> [Detalhes da tarefa]:
As afirmações seguintes estão de acordo com o texto sobre os idosos e a pandemia? 1. Os mais afetados pela pandemia são os mais jovens. 2. O Parlamento prepara-se para aprovar a eutanásia. 3. O drama dos lares é apresentado como o mais pungente. Responda sim ou não a cada uma e cite as palavras decisivas do texto.

Por Fernando Maymone Martins
Os mais afetados pela pandemia são os mais velhos, os mais doentes, os mais pobres. Muitos idosos têm adoecido, sofrido e morrido na maior das solidões. Por isso, o drama dos lares é o mais pungente. Toda a gente o sabe.
Vale a pena notar, no entanto, a atenção e preocupação com que as mortes nos lares e situação dos mais velhos têm sido encaradas falhando a maior parte das vezes, todavia, na necessidade de lhes prestar maior solidariedade e acompanhamento.
Em contraciclo com esta vaga de preocupação com a vida, a saúde e o bem-estar dos mais velhos e doentes, o Parlamento – com legitimidade moral mais do que duvidosa – prepara-se para aprovar a eutanásia. Ou seja, mais um passo na desvalorização da vida na nossa convivência social.

> [Informação extraída]:
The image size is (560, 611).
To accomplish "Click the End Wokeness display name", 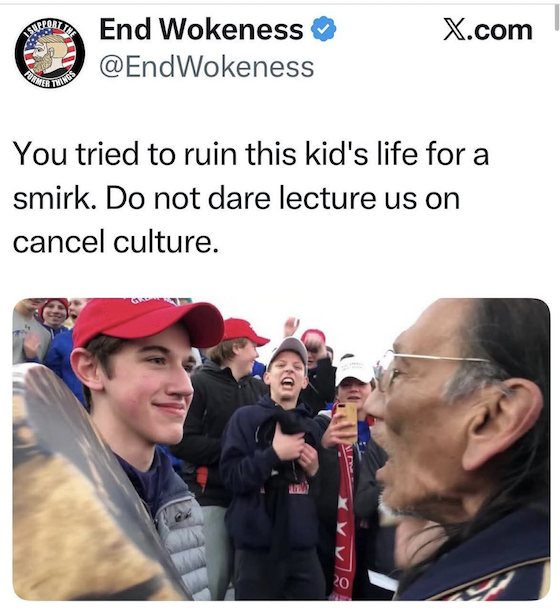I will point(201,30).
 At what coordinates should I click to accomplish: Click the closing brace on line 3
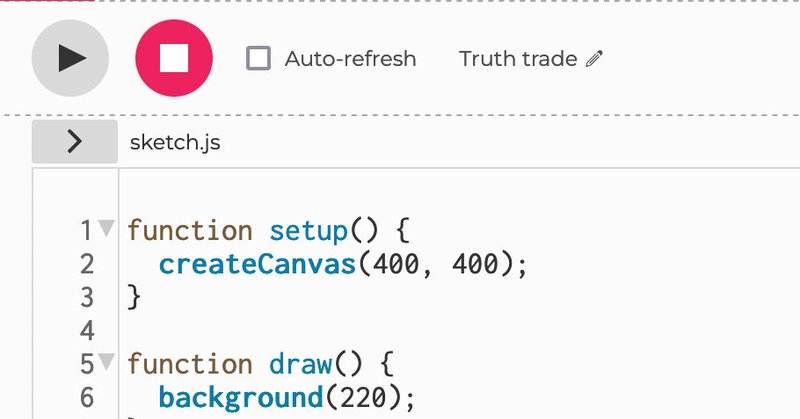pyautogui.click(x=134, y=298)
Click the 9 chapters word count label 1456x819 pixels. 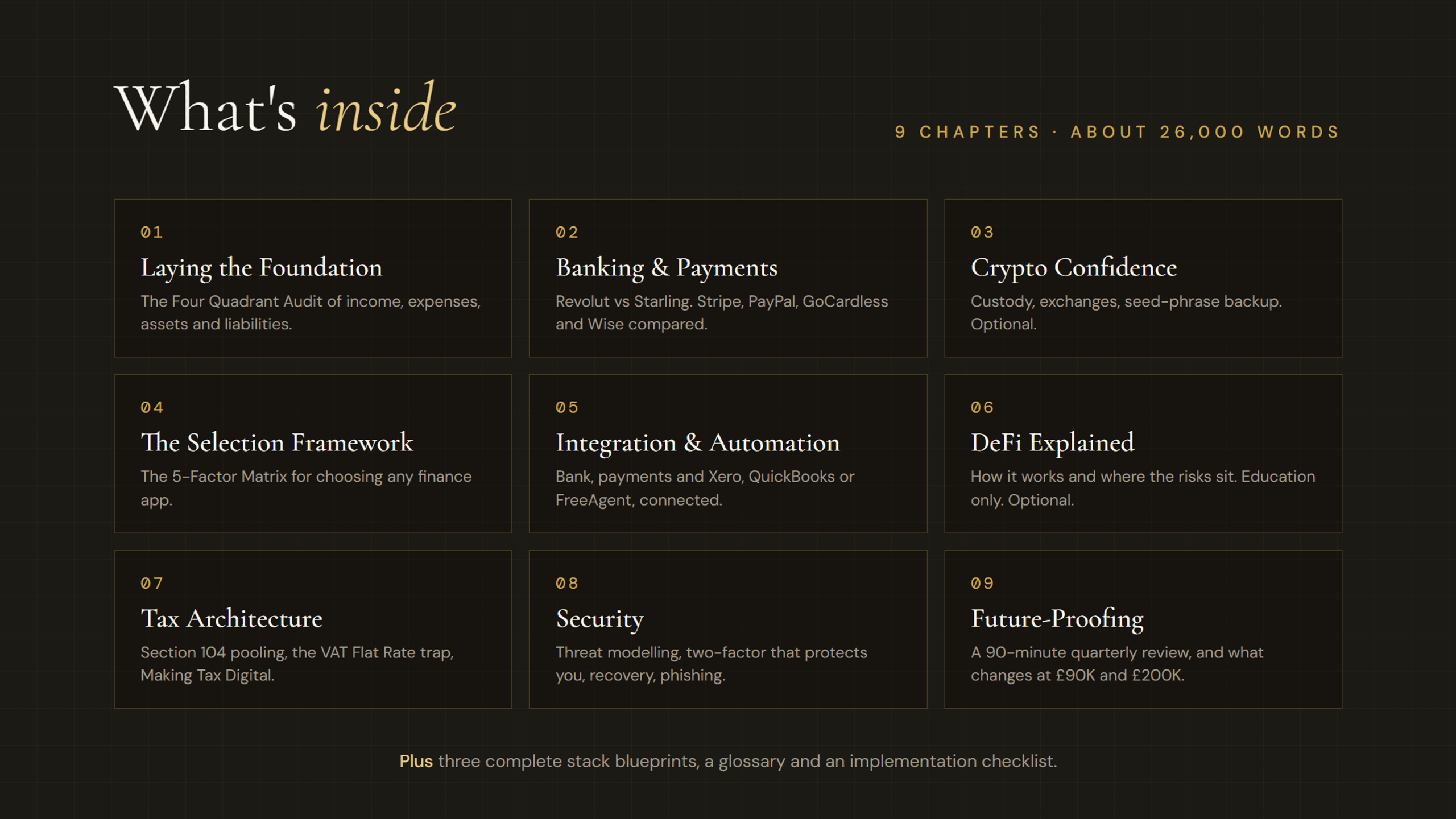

> [Problema resolvido]:
1. Não: "Os mais afetados pela pandemia são os mais velhos, os mais doentes, os mais pobres."
2. Sim: "o Parlamento – com legitimidade moral mais do que duvidosa – prepara-se para aprovar a eutanásia"
3. Sim: "Por isso, o drama dos lares é o mais pungente."